▶ **INSTRUCTIONS FOR THE TASK**
Change every "Where should I click to" in the items below to "What should I select to" and rewrite the lines with nothing else altered. Leave out the pictures.
◇ ◇ ◇ ◇ ◇
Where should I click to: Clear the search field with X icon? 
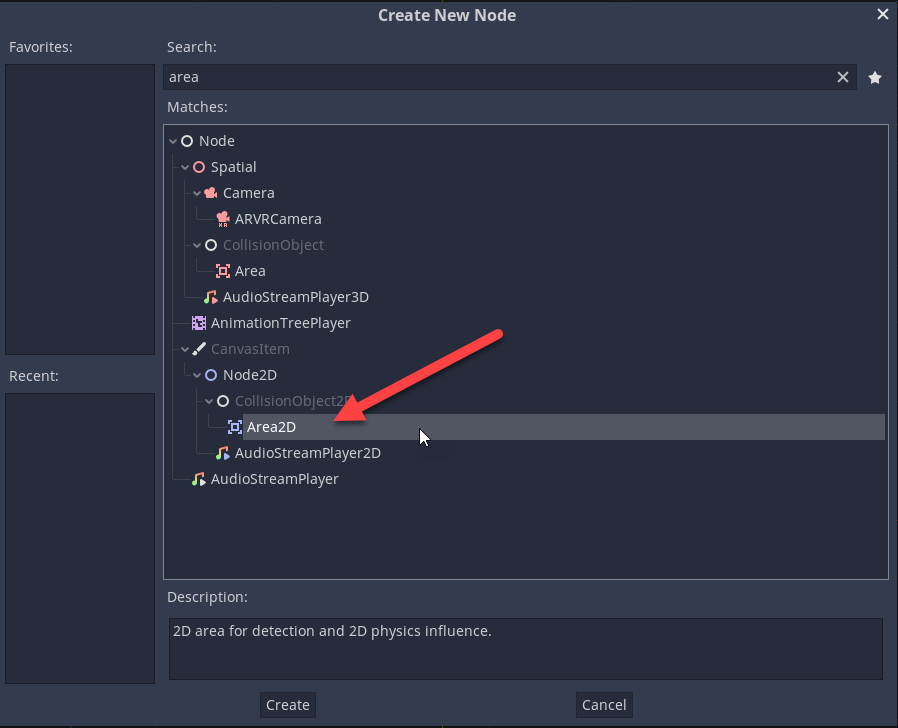[843, 78]
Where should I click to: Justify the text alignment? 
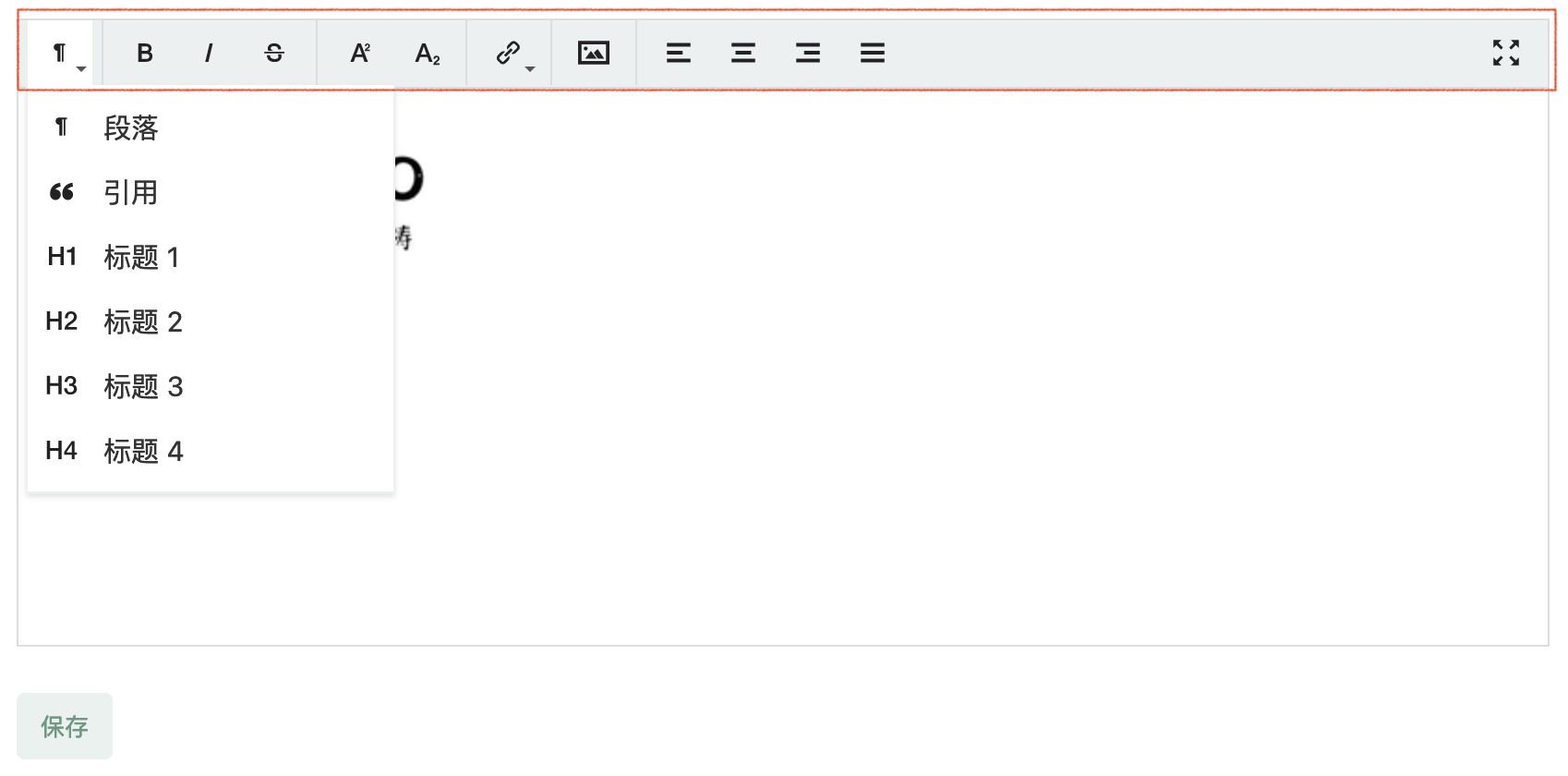pyautogui.click(x=873, y=54)
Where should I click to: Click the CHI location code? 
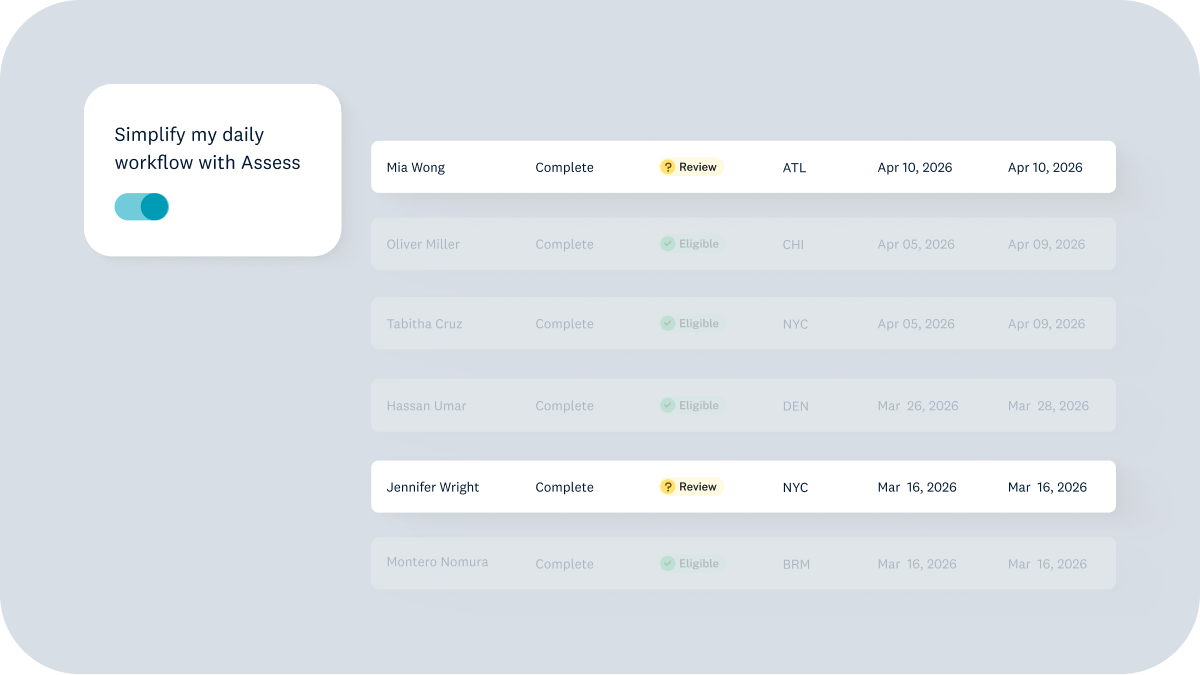click(x=794, y=245)
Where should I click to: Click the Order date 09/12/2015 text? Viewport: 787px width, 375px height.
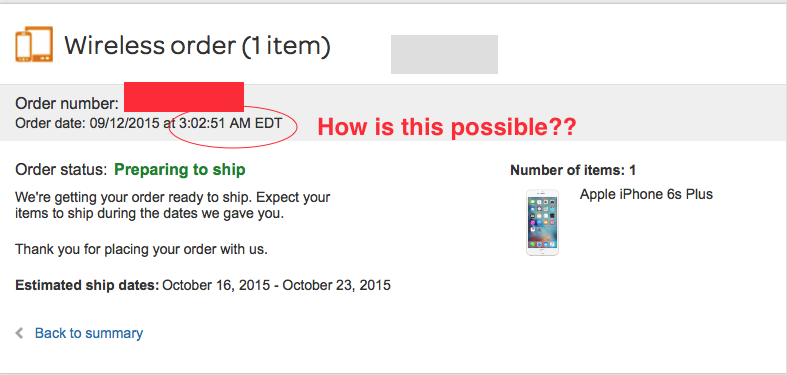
◇ ◇ ◇ ◇ ◇
▶ **THE OUTPUT**
What should I select to: Clear the search field with X icon? 
[843, 78]
What should I select to: Justify the text alignment? 
pyautogui.click(x=873, y=54)
What should I select to: Click the CHI location code? 
click(x=794, y=245)
What should I select to: Click the Order date 09/12/2015 text? Viewport: 787px width, 375px height.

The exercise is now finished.